**Prompt:** Please return only the lines from the one holding "[Abrir menu] (272, 14)" through the one holding "Job Board Software (29, 2548)", exactly as they appear in the records below, both ends included.

**Saved data entries:**

= Beginning of Section =

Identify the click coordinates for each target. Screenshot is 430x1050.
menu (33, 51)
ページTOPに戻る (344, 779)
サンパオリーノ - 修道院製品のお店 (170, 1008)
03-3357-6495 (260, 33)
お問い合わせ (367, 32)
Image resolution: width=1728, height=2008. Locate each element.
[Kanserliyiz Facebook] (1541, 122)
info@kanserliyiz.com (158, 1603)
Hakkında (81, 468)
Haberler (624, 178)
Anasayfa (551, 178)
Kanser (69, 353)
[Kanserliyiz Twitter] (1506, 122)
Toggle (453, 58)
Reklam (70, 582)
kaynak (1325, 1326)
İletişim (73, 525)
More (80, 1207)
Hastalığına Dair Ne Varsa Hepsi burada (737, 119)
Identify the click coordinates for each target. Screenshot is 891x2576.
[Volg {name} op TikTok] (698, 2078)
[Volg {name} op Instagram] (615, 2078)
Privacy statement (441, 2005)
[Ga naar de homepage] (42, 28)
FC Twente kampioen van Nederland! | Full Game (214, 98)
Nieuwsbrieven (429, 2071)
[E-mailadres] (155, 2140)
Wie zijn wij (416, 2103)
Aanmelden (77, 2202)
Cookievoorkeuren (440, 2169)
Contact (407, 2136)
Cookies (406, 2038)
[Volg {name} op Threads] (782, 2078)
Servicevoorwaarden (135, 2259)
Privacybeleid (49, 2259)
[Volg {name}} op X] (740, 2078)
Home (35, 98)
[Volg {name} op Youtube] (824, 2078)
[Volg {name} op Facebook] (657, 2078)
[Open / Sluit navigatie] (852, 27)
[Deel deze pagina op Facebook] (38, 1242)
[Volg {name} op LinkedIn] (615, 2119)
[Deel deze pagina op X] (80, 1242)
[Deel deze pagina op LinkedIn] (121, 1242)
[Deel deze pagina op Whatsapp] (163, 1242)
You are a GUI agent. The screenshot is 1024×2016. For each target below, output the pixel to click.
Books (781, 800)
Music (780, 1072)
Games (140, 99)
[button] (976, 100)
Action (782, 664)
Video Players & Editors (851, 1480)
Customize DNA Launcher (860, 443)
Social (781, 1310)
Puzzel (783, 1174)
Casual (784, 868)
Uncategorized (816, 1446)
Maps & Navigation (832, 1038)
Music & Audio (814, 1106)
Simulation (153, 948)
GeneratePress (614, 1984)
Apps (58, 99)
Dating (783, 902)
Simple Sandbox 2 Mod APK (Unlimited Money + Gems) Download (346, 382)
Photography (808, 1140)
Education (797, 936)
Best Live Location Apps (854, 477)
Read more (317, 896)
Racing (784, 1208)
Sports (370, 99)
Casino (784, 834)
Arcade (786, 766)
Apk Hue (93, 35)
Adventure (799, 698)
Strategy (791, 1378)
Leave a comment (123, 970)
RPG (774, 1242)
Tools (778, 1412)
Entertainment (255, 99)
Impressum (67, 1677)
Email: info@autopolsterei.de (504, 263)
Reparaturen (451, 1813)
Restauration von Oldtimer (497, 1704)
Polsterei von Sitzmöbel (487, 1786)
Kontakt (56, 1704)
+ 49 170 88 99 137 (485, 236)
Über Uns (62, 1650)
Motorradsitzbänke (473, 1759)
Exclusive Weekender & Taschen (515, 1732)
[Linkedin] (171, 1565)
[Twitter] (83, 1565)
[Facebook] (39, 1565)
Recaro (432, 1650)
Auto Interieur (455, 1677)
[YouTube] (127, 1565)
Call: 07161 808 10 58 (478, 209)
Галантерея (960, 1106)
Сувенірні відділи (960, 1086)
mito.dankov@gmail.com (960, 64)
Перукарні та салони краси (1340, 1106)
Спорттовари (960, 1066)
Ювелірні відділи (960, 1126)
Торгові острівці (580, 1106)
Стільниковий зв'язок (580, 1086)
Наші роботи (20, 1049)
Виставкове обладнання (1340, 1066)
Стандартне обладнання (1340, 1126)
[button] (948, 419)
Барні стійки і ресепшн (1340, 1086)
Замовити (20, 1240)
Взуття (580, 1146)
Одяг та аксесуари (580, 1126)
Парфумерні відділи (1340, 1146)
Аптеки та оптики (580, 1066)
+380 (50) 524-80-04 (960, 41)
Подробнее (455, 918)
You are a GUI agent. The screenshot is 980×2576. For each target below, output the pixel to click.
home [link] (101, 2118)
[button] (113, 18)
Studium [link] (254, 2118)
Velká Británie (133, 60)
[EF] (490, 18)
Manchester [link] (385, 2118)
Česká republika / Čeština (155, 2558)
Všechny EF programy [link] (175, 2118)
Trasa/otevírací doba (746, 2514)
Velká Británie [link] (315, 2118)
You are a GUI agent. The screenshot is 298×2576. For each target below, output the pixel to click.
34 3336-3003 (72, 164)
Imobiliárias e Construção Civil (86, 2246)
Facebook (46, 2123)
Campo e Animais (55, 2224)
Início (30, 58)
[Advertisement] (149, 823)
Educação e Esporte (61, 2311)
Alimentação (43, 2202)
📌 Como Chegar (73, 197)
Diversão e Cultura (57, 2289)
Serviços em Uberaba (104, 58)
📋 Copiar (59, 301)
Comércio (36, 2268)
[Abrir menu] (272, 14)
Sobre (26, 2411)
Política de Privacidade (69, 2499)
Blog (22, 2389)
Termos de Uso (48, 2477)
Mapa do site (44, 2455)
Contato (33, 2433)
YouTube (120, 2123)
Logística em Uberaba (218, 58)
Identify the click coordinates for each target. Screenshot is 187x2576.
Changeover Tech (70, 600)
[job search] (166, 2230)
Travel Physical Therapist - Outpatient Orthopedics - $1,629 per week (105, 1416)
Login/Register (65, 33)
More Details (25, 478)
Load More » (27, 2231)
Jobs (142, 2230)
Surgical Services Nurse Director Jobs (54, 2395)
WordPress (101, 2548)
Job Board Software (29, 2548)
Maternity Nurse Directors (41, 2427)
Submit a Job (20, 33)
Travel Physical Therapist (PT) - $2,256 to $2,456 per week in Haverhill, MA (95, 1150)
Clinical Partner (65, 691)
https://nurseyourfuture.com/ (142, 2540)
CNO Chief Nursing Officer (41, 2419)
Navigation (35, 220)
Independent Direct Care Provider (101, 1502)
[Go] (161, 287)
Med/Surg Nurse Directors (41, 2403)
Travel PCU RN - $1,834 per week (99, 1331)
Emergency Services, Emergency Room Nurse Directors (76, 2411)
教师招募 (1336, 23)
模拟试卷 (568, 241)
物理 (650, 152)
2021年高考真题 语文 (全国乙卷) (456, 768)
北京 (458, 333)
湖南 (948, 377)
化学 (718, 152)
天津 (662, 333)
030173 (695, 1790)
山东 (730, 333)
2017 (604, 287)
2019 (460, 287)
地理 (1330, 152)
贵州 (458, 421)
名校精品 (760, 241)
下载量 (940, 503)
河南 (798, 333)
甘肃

= End of Section =

**Solution below:**
[Abrir menu] (272, 14)
Sobre (26, 2411)
Política de Privacidade (69, 2499)
Blog (22, 2389)
Termos de Uso (48, 2477)
Mapa do site (44, 2455)
Contato (33, 2433)
YouTube (120, 2123)
Logística em Uberaba (218, 58)
Identify the click coordinates for each target. Screenshot is 187x2576.
Changeover Tech (70, 600)
[job search] (166, 2230)
Travel Physical Therapist - Outpatient Orthopedics - $1,629 per week (105, 1416)
Login/Register (65, 33)
More Details (25, 478)
Load More » (27, 2231)
Jobs (142, 2230)
Surgical Services Nurse Director Jobs (54, 2395)
WordPress (101, 2548)
Job Board Software (29, 2548)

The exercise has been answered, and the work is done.